At the call of “3,2,1 Go”, The athlete will perform 28 Double Unders (*56 Single Skips) and then move onto their set of Hang Clean and Jerks (Kick Sits). Once completed this will be the completion of Round 1. The athlete will repeat the sequence of Double Unders (SS) and Hang Clean and Jerks (Kick SIts) until 7 rounds are completed at which time the athlete will record the time they have competed the work out. 

 

**Athletes using no equipment will replace Hang Clean and Jerks for Kick Sits.    

 

This workout has no time cap. 

MOVEMENT STANDARDS

Double Under 

This is the standard double-under in which the rope passes under the feet twice for each jump. The rope must spin forward for the rep to count. Only successful jumps are counted, not attempts.

Single Under (Scaled, Masters 37+, No Equipment substitute only)

This is the standard single-under in which the rope passes under the feet once for each jump. The rope must spin forward for the rep to count. Only successful jumps are counted, not attempts.

Hang Clean and Jerk (Dumbbell / Kettlebell)

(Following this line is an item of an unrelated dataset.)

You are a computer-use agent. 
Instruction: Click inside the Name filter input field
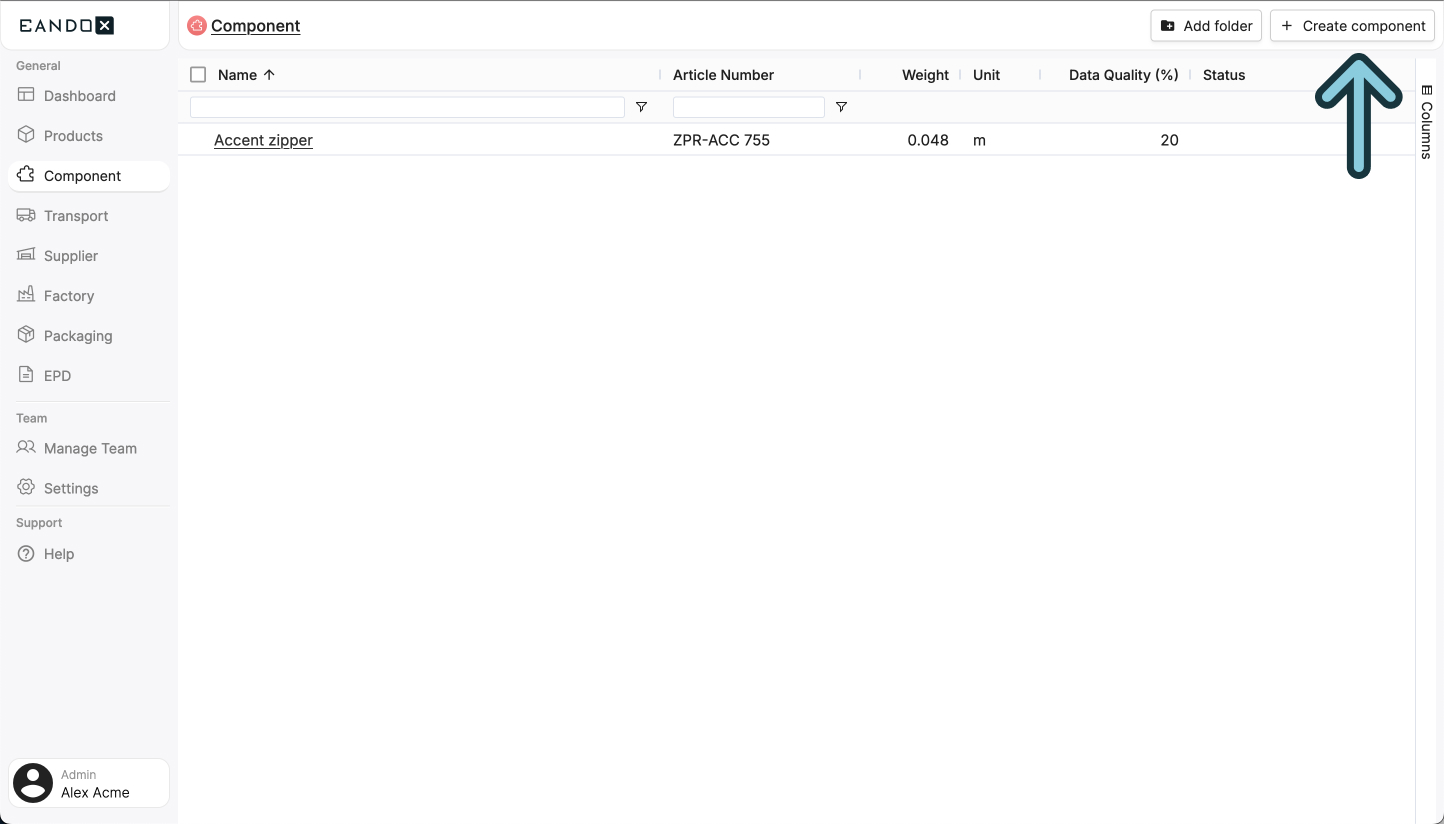click(x=405, y=106)
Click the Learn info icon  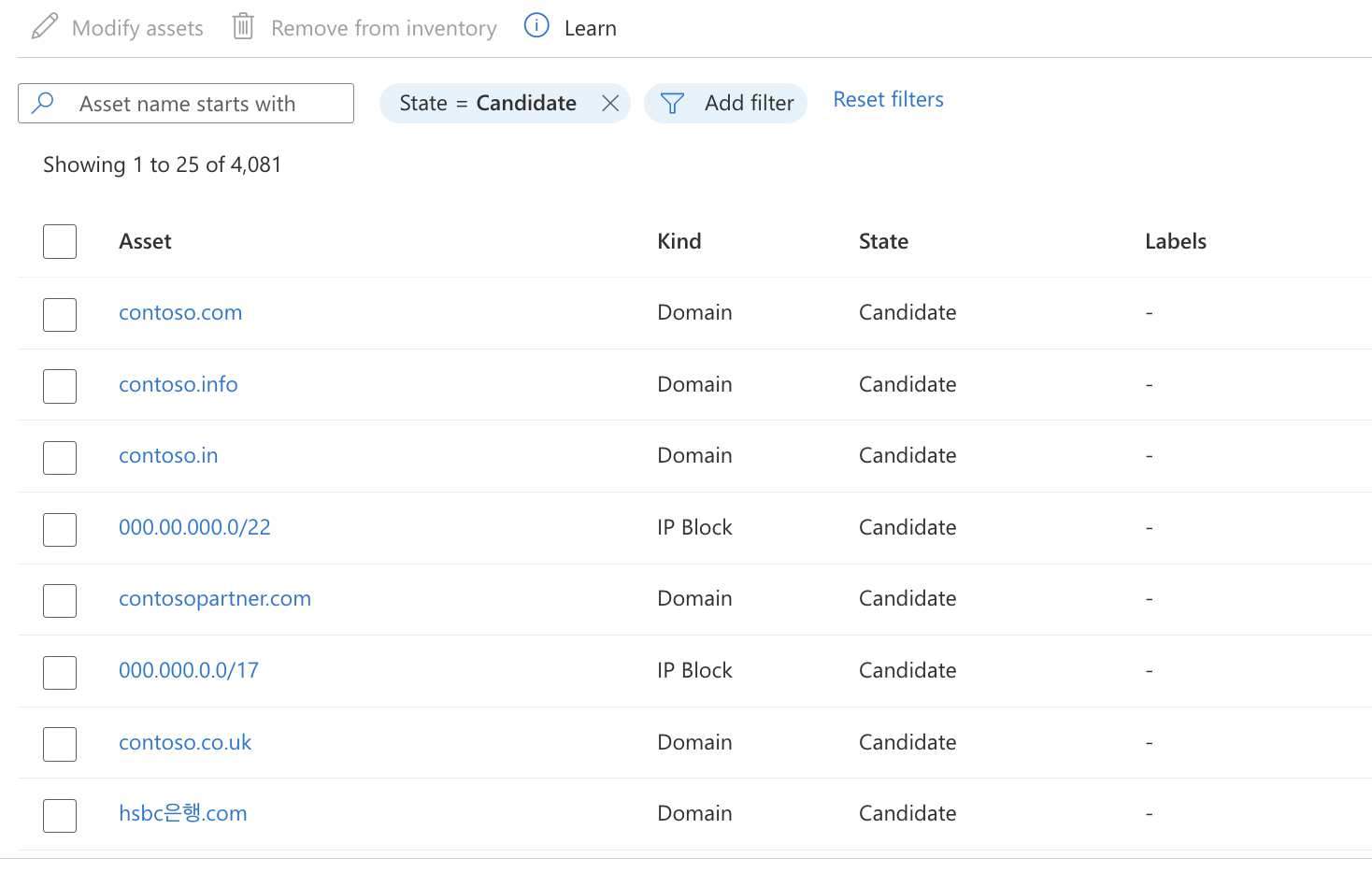coord(536,26)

After the DB / KB is lifted off the floor, the athlete must pause with the DB / KB at the hang position, either at his or her side or between the legs. From there, the athlete may perform a muscle clean, power clean, squat clean or split clean, so long as the dumbbell comes up and makes contact with the shoulder before being lifted overhead. Once at the shoulder, the athlete may get the DB / KB overhead any way he or she chooses. Shoulder press, push press, push jerk and split jerk are all permitted. The non-working hand may not come into contact with the body or the DB / KB while the DB / KB is being lifted. Athletes may use two hands while lowering the DB / KB between reps. At the top, the arm, hips and knees must be fully locked out with the DB / KB clearly over the middle of the athlete’s body when viewed from profile. Once the athlete has reached lockout, the repetition will count. If a split jerk is performed, both feet must return and be in line under the athlete’s body while the DB / KB  is locked out overhead. There is no requirement to change arms.  

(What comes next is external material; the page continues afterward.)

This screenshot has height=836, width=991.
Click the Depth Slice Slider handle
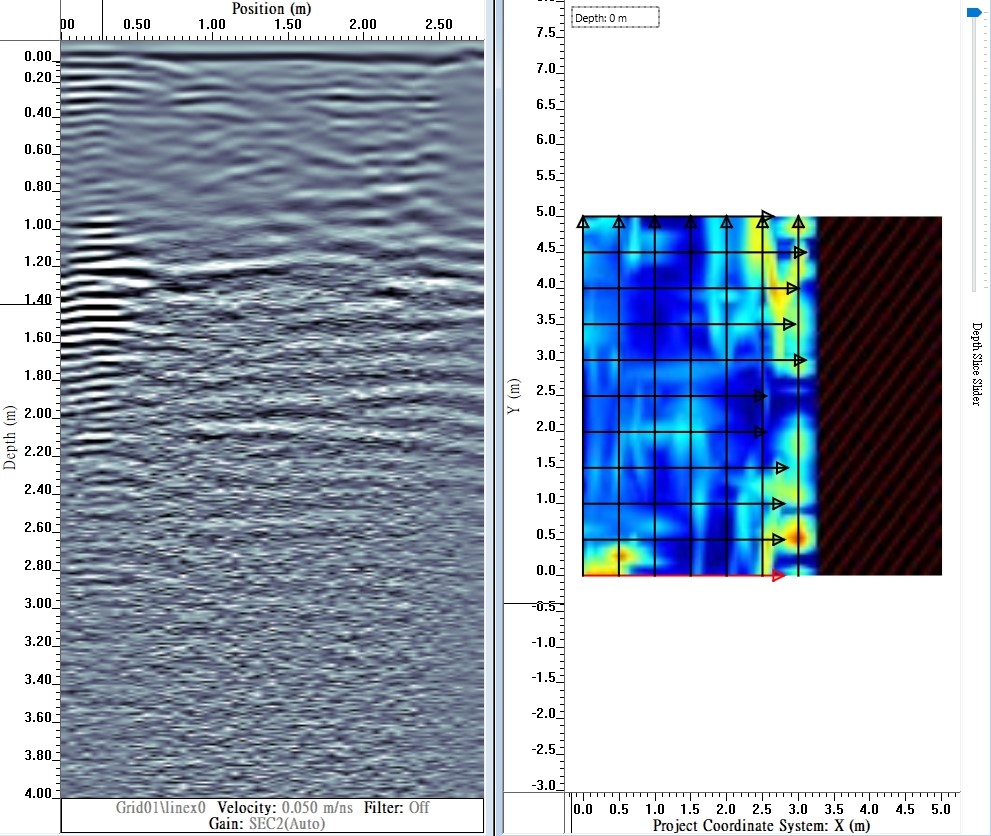[973, 13]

Barbell Hang Clean and Jerk 

The Movement begins with the athlete deadlifting the barbell to the hang position. The lift must have two distinct movements the clean and the Jerk. The barbell must make contact with the shoulders. It is NOT necessary to lock out the hips and legs to complete the clean before lifting the barbell overhead. The rep is credited when the barbell is locked out overhead, and arms, hips and legs are extended with the bar over or slightly behind the center of the body with the feet in line. A press, push press, push jerk, or split jerk are all permitted as long as the finished position is achieved.

Kick Sits

Start on “all fours” with your hands on the ground under your shoulders and your toes on the ground with your knees under your hips. Kick one leg under the opposite shoulder and extend fully until your hip touches the ground. Return to the “all fours” position before completing the next rep on the other side. Only one hand needs to be in contact with the ground when your hip is touching the floor, but you must return to two hands in between each rep.